I haven’t been to either of those (let alone the real thing), but I’ve seen various exhibitions (in Southampton, Hamburg, etc.), and most importantly in December 2012 I went to Belfast, the city where the Titanic and her sister ships had been built at the Harland & Wolff shipyard. It was of course the year of the centenary of the disaster, and that gave rise to a whole bunch of new touristified sites on the Titanic theme. The core of it all, the so-called “Titanic Belfast Experience”, was brand new then, but it was already becoming Northern Ireland’s No. 1 tourist attraction.

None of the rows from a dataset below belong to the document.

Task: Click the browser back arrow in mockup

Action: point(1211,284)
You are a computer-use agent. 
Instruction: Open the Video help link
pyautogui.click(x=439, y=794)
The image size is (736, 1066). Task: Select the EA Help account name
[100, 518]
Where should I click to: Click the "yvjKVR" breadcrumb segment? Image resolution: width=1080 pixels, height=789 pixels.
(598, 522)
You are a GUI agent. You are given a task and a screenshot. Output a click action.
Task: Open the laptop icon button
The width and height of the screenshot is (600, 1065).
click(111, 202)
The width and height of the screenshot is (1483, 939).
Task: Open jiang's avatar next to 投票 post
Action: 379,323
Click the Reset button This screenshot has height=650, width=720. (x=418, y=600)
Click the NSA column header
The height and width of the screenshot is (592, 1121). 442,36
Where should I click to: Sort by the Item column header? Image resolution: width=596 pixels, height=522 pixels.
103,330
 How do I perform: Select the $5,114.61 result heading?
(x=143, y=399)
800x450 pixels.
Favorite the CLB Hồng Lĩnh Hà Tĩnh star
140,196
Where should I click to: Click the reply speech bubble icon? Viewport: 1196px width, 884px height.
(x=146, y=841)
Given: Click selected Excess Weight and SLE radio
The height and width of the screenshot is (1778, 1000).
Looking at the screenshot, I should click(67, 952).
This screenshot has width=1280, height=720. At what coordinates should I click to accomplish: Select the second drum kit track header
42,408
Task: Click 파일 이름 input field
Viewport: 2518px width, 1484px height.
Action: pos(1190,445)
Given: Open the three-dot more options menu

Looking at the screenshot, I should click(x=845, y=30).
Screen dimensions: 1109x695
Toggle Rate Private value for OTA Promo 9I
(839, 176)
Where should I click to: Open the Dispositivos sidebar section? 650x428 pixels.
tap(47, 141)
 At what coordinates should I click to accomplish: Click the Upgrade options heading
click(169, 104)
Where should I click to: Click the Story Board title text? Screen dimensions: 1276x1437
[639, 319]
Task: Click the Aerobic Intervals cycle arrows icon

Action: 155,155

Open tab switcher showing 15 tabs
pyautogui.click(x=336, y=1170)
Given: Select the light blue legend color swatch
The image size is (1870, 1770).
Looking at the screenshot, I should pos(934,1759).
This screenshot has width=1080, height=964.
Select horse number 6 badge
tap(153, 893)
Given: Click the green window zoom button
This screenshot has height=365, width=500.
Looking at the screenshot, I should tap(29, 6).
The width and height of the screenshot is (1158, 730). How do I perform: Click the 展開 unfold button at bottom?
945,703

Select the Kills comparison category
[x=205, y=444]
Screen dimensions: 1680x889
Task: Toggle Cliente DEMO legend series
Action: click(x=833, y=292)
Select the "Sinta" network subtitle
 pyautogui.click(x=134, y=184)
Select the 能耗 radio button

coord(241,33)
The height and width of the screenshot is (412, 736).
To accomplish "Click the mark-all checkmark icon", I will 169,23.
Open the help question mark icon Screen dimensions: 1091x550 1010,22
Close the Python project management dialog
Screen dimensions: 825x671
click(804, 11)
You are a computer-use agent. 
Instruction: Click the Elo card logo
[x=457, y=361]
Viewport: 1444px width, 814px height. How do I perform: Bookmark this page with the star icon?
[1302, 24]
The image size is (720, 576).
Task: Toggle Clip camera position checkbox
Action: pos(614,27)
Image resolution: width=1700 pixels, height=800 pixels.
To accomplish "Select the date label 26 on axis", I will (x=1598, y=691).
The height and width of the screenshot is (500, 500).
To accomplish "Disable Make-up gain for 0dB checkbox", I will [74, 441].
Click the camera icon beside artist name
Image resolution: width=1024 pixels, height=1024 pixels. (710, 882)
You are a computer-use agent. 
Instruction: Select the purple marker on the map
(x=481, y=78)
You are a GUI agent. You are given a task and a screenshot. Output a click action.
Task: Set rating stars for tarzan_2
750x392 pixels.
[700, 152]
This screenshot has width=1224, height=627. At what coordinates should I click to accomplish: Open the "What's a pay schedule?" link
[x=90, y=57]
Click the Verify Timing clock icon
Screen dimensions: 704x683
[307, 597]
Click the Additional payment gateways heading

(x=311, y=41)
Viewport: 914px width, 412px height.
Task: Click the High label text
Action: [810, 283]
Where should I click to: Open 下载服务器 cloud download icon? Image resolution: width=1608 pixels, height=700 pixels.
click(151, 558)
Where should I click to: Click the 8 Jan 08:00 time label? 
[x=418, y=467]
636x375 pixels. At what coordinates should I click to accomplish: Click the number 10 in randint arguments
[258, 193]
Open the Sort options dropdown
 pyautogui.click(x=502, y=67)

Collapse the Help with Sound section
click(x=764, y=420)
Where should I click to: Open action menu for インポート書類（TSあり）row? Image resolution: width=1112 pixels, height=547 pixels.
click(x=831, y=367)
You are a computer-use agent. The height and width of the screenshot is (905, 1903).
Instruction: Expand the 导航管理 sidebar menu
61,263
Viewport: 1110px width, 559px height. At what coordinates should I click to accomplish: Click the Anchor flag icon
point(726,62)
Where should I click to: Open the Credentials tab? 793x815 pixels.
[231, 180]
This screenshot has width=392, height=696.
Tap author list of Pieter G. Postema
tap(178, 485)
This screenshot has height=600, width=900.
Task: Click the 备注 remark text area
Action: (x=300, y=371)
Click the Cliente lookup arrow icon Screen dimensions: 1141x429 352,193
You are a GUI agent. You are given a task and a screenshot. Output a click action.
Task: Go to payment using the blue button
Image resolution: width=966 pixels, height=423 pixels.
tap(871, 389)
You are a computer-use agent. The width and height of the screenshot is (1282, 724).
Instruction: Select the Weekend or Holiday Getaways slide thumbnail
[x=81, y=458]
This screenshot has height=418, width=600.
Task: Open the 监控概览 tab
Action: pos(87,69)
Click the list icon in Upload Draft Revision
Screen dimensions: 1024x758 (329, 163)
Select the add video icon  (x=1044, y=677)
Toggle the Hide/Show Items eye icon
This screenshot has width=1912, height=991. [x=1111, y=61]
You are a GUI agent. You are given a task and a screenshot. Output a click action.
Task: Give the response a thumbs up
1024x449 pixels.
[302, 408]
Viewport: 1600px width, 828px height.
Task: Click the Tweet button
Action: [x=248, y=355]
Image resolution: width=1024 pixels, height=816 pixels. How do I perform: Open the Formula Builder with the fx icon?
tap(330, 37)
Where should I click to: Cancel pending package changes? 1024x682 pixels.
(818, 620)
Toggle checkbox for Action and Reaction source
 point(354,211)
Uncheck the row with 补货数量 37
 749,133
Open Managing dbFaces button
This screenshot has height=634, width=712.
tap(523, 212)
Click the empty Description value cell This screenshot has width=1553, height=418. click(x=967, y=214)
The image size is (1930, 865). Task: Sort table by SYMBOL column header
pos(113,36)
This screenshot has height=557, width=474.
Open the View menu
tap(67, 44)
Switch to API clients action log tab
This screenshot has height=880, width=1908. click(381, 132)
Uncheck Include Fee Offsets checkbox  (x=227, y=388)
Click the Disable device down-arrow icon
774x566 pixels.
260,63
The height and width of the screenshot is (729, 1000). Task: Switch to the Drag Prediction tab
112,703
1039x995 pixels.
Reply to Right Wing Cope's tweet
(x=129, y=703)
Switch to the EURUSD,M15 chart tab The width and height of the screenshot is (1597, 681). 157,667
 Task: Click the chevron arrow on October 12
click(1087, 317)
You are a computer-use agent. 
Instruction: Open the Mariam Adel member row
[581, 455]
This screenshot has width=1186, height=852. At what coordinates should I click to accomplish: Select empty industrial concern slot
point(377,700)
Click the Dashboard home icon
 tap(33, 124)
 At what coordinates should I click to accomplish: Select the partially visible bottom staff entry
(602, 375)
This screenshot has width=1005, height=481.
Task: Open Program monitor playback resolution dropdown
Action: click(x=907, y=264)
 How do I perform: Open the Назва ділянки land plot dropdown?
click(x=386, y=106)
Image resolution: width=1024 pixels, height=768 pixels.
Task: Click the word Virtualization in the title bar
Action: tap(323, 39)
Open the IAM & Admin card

This photo shows the iconic building (recalling ships’ bows) on the left, and on the right you see one of the famous gantry cranes of the Harland & Wolff shipyard, known as Samson and Goliath:

 

Titanic Quarter, Belfast, Northern Ireland

 

The whole area of the shipyards is now designated “Titanic Quarter”, and it includes the slipways where the Titanic and Olympic were built. The outlines of the ships are now marked with lines set into the pavement, and at night they are illuminated by LED lights:

 

the former Olympic and Titanic slipways by night

 

This is just behind the Titanic Belfast Experience. Inside the “museum” (they don’t actually like to be called that, they insist on that buzzword “experience”) is a huge, super-modern and detailed exhibition, with lots of projections as well as interactive and even walk-through elements. One highlight is a room with floor-to-ceiling projections on all sides simulating a “lift” ride through all the decks of the ship, from bottom to top (bridge). Another is an actual physical ride (in little fun-fair like remote-controlled cars) through a large, virtually life-size replica installation of a part of the shipyards, which is where this photo was taken:

 

shipyards ride inside the Titanic Belfast Experience

 

Nearby is also the old Thompson Graving Dock, back then the largest dry dock in the world, and the place where the Titanic was outfitted:

 

Thompson Graving Dock

 

Outside the “Titanic Quarter” there are also traces of the Titanic legacy, such as a monument outside the City Hall of Belfast. Inside the City Hall you can spot other little references to the Titanic such as this detail in a stained-glass window:

 

Titanic detail in a City Hall stained-glass window, Belfast

 

Other authentic locations associated with the Titanic are Southampton, England, where the ship’s maiden voyage began and Cherbourg in France, where the ship called to take on board more passengers from continental Europe. At the place where the Cherbourg terminal for the White Star Line ships like Titanic used to be is now the Cité de la Mer maritime museum and this includes a Titanic exhibition. In this you can amongst other things find this recreation of a first-class cabin with an evening dress draped over the bed. The lighting is supposed to emulate the blue ocean into which the ship then disappeared …

 

in the Titanic exhibition at the Cité de la Mer, Cherbourg

 

Another place associated with the sinking of the Titanic is Halifax, Canada, the port city closest to the co-ordinates of where the ship went down off the coast of Newfoundland. After the survivors who had been picked up by the Carpathia had been taken ashore, Halifax sent out four vessels with the task of retrieving the bodies of those who had perished. Only just over 300 were found and some 200 of those were buried in Halifax, mostly at Fairview Lawn Cemetery. This photo, taken there, ties in with last week’s Dark Tourism & Toys post, as it, too, shows toys and fluffy animals left as mementoes by visitors:

 

at Fairview Lawn Cemetery, Halifax, Canada – photo courtesy of Stanislav Urban

 

By the way, the cemetery includes the grave of a certain J. Dawson, and since James Cameron’s “Titanic” movie this particular gravestone has seen particular attention and more flowers and mementoes left at it by visitors than at any of the other graves of Titanic victims. That is of course because people take this to stand for Jack Dawson, one of the lead characters of the movie, played by Leonardo DiCaprio. The only problem is that his character was entirely fictional and the gravestone belongs to somebody else, namely a Joseph Dawson.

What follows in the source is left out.